■ **Data for this task**:
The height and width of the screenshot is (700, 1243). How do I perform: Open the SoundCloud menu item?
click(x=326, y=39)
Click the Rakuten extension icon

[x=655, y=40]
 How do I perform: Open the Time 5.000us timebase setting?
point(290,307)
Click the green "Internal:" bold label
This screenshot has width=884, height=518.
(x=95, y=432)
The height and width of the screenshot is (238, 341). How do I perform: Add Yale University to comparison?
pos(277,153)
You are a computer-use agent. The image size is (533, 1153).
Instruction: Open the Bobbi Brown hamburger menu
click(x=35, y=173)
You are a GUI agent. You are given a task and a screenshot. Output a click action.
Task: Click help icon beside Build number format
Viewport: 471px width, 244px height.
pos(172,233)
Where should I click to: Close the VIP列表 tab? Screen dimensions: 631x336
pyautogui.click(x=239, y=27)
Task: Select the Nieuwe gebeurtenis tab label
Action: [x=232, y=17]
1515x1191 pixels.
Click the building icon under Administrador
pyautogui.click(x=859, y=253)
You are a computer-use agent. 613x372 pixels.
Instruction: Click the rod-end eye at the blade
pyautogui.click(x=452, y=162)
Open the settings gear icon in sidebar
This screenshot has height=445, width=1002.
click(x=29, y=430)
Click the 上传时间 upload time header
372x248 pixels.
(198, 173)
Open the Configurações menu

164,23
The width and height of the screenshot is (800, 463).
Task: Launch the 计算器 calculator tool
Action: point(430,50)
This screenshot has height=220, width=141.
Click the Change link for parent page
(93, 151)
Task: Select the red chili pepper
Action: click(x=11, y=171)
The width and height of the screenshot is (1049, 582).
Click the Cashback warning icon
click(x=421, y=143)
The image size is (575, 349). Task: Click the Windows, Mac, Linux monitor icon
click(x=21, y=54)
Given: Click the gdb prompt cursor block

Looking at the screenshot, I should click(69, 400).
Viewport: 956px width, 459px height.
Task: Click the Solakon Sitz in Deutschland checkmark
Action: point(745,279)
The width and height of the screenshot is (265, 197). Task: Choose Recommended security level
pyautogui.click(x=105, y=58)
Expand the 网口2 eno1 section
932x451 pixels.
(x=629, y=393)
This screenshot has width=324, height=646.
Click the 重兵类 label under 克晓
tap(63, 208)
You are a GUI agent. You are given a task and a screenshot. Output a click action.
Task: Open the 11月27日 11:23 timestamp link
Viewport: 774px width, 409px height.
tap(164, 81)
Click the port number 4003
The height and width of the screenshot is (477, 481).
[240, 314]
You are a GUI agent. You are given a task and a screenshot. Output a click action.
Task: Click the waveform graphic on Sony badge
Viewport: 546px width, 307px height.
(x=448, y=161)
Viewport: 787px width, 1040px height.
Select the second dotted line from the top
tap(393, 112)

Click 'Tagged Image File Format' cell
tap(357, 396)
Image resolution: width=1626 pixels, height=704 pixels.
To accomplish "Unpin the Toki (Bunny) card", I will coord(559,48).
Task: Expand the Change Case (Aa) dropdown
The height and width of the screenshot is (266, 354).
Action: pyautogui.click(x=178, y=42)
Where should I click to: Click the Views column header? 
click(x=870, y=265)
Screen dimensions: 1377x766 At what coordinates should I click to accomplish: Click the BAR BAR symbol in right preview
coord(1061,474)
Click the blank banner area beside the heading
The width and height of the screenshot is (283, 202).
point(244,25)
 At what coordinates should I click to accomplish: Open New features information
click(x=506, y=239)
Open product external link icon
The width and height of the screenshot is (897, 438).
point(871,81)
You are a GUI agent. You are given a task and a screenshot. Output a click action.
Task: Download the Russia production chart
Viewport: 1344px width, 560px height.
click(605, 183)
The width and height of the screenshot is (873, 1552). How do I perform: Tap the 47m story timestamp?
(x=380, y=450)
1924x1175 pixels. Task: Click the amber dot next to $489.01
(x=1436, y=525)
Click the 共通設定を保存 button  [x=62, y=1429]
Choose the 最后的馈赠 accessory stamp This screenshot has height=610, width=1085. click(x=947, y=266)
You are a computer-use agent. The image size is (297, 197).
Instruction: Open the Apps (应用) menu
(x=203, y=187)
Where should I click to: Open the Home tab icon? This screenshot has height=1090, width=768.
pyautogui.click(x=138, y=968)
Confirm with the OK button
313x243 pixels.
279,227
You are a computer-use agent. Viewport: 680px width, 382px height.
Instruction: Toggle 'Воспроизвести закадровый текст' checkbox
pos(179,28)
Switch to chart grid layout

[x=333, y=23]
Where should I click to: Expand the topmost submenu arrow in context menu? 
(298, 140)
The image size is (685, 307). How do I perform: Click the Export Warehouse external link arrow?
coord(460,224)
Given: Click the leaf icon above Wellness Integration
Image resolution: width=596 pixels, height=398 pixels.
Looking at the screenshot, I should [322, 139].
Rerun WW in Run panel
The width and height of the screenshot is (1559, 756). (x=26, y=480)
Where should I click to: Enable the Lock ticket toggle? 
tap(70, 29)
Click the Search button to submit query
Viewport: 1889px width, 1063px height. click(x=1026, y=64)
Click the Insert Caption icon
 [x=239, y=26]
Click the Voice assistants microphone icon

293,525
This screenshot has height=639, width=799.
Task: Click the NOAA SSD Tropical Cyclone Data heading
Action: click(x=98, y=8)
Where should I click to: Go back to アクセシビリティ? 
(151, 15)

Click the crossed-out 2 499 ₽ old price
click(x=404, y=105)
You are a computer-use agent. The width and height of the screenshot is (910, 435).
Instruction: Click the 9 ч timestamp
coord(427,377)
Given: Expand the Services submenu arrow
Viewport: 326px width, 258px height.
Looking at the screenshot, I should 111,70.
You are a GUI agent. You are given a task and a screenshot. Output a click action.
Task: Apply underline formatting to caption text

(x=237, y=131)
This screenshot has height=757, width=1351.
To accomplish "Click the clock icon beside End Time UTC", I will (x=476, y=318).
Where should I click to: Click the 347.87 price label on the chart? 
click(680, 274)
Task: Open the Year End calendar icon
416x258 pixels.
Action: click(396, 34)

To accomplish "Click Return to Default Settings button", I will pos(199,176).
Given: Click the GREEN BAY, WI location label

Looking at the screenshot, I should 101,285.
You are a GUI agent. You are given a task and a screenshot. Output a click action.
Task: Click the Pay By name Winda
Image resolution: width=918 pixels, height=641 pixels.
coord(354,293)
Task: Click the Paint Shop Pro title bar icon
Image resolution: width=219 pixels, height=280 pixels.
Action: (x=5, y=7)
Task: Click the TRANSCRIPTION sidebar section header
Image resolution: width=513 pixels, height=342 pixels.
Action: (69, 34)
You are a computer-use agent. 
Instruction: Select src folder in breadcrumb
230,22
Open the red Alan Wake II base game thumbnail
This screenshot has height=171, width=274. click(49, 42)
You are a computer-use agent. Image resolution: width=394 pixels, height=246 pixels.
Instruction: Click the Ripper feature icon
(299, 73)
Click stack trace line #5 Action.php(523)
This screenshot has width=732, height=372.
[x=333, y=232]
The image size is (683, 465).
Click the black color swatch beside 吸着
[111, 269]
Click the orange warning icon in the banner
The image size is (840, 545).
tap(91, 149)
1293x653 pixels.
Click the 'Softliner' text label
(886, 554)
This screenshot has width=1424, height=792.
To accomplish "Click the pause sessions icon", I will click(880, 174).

■ **Task to complete**: Please repeat the complete material exactly, with nothing omitted.

■ **Solution to this problem**:
The height and width of the screenshot is (700, 1243). How do I perform: Open the SoundCloud menu item?
click(x=326, y=39)
Click the Rakuten extension icon

[x=655, y=40]
 How do I perform: Open the Time 5.000us timebase setting?
point(290,307)
Click the green "Internal:" bold label
This screenshot has width=884, height=518.
(x=95, y=432)
The height and width of the screenshot is (238, 341). How do I perform: Add Yale University to comparison?
pos(277,153)
You are a computer-use agent. The image size is (533, 1153).
Instruction: Open the Bobbi Brown hamburger menu
click(x=35, y=173)
You are a GUI agent. You are given a task and a screenshot. Output a click action.
Task: Click help icon beside Build number format
Viewport: 471px width, 244px height.
pos(172,233)
Where should I click to: Close the VIP列表 tab? Screen dimensions: 631x336
pyautogui.click(x=239, y=27)
Task: Select the Nieuwe gebeurtenis tab label
Action: [x=232, y=17]
1515x1191 pixels.
Click the building icon under Administrador
pyautogui.click(x=859, y=253)
You are a computer-use agent. 613x372 pixels.
Instruction: Click the rod-end eye at the blade
pyautogui.click(x=452, y=162)
Open the settings gear icon in sidebar
This screenshot has height=445, width=1002.
click(x=29, y=430)
Click the 上传时间 upload time header
372x248 pixels.
(198, 173)
Open the Configurações menu

164,23
The width and height of the screenshot is (800, 463).
Task: Launch the 计算器 calculator tool
Action: point(430,50)
This screenshot has height=220, width=141.
Click the Change link for parent page
(93, 151)
Task: Select the red chili pepper
Action: click(x=11, y=171)
The width and height of the screenshot is (1049, 582).
Click the Cashback warning icon
click(x=421, y=143)
The image size is (575, 349). Task: Click the Windows, Mac, Linux monitor icon
click(x=21, y=54)
Given: Click the gdb prompt cursor block

Looking at the screenshot, I should click(69, 400).
Viewport: 956px width, 459px height.
Task: Click the Solakon Sitz in Deutschland checkmark
Action: point(745,279)
The width and height of the screenshot is (265, 197). Task: Choose Recommended security level
pyautogui.click(x=105, y=58)
Expand the 网口2 eno1 section
932x451 pixels.
(x=629, y=393)
This screenshot has width=324, height=646.
Click the 重兵类 label under 克晓
tap(63, 208)
You are a GUI agent. You are given a task and a screenshot. Output a click action.
Task: Open the 11月27日 11:23 timestamp link
Viewport: 774px width, 409px height.
tap(164, 81)
Click the port number 4003
The height and width of the screenshot is (477, 481).
[240, 314]
You are a GUI agent. You are given a task and a screenshot. Output a click action.
Task: Click the waveform graphic on Sony badge
Viewport: 546px width, 307px height.
(x=448, y=161)
Viewport: 787px width, 1040px height.
Select the second dotted line from the top
tap(393, 112)

Click 'Tagged Image File Format' cell
tap(357, 396)
Image resolution: width=1626 pixels, height=704 pixels.
To accomplish "Unpin the Toki (Bunny) card", I will coord(559,48).
Task: Expand the Change Case (Aa) dropdown
The height and width of the screenshot is (266, 354).
Action: pyautogui.click(x=178, y=42)
Where should I click to: Click the Views column header? 
click(x=870, y=265)
Screen dimensions: 1377x766 At what coordinates should I click to accomplish: Click the BAR BAR symbol in right preview
coord(1061,474)
Click the blank banner area beside the heading
The width and height of the screenshot is (283, 202).
point(244,25)
 At what coordinates should I click to accomplish: Open New features information
click(x=506, y=239)
Open product external link icon
The width and height of the screenshot is (897, 438).
point(871,81)
You are a GUI agent. You are given a task and a screenshot. Output a click action.
Task: Download the Russia production chart
Viewport: 1344px width, 560px height.
click(605, 183)
The width and height of the screenshot is (873, 1552). How do I perform: Tap the 47m story timestamp?
(x=380, y=450)
1924x1175 pixels. Task: Click the amber dot next to $489.01
(x=1436, y=525)
Click the 共通設定を保存 button  [x=62, y=1429]
Choose the 最后的馈赠 accessory stamp This screenshot has height=610, width=1085. click(x=947, y=266)
You are a computer-use agent. The image size is (297, 197).
Instruction: Open the Apps (应用) menu
(x=203, y=187)
Where should I click to: Open the Home tab icon? This screenshot has height=1090, width=768.
pyautogui.click(x=138, y=968)
Confirm with the OK button
313x243 pixels.
279,227
You are a computer-use agent. Viewport: 680px width, 382px height.
Instruction: Toggle 'Воспроизвести закадровый текст' checkbox
pos(179,28)
Switch to chart grid layout

[x=333, y=23]
Where should I click to: Expand the topmost submenu arrow in context menu? 
(298, 140)
The image size is (685, 307). How do I perform: Click the Export Warehouse external link arrow?
coord(460,224)
Given: Click the leaf icon above Wellness Integration
Image resolution: width=596 pixels, height=398 pixels.
Looking at the screenshot, I should [322, 139].
Rerun WW in Run panel
The width and height of the screenshot is (1559, 756). (x=26, y=480)
Where should I click to: Enable the Lock ticket toggle? 
tap(70, 29)
Click the Search button to submit query
Viewport: 1889px width, 1063px height. click(x=1026, y=64)
Click the Insert Caption icon
 [x=239, y=26]
Click the Voice assistants microphone icon

293,525
This screenshot has height=639, width=799.
Task: Click the NOAA SSD Tropical Cyclone Data heading
Action: click(x=98, y=8)
Where should I click to: Go back to アクセシビリティ? 
(151, 15)

Click the crossed-out 2 499 ₽ old price
click(x=404, y=105)
You are a computer-use agent. The width and height of the screenshot is (910, 435).
Instruction: Click the 9 ч timestamp
coord(427,377)
Given: Expand the Services submenu arrow
Viewport: 326px width, 258px height.
Looking at the screenshot, I should 111,70.
You are a GUI agent. You are given a task and a screenshot. Output a click action.
Task: Apply underline formatting to caption text

(x=237, y=131)
This screenshot has height=757, width=1351.
To accomplish "Click the clock icon beside End Time UTC", I will (x=476, y=318).
Where should I click to: Click the 347.87 price label on the chart? 
click(680, 274)
Task: Open the Year End calendar icon
416x258 pixels.
Action: click(396, 34)

To accomplish "Click Return to Default Settings button", I will pos(199,176).
Given: Click the GREEN BAY, WI location label

Looking at the screenshot, I should 101,285.
You are a GUI agent. You are given a task and a screenshot. Output a click action.
Task: Click the Pay By name Winda
Image resolution: width=918 pixels, height=641 pixels.
coord(354,293)
Task: Click the Paint Shop Pro title bar icon
Image resolution: width=219 pixels, height=280 pixels.
Action: (x=5, y=7)
Task: Click the TRANSCRIPTION sidebar section header
Image resolution: width=513 pixels, height=342 pixels.
Action: (69, 34)
You are a computer-use agent. 
Instruction: Select src folder in breadcrumb
230,22
Open the red Alan Wake II base game thumbnail
This screenshot has height=171, width=274. click(49, 42)
You are a computer-use agent. Image resolution: width=394 pixels, height=246 pixels.
Instruction: Click the Ripper feature icon
(299, 73)
Click stack trace line #5 Action.php(523)
This screenshot has width=732, height=372.
[x=333, y=232]
The image size is (683, 465).
Click the black color swatch beside 吸着
[111, 269]
Click the orange warning icon in the banner
The image size is (840, 545).
tap(91, 149)
1293x653 pixels.
Click the 'Softliner' text label
(886, 554)
This screenshot has width=1424, height=792.
To accomplish "Click the pause sessions icon", I will click(880, 174).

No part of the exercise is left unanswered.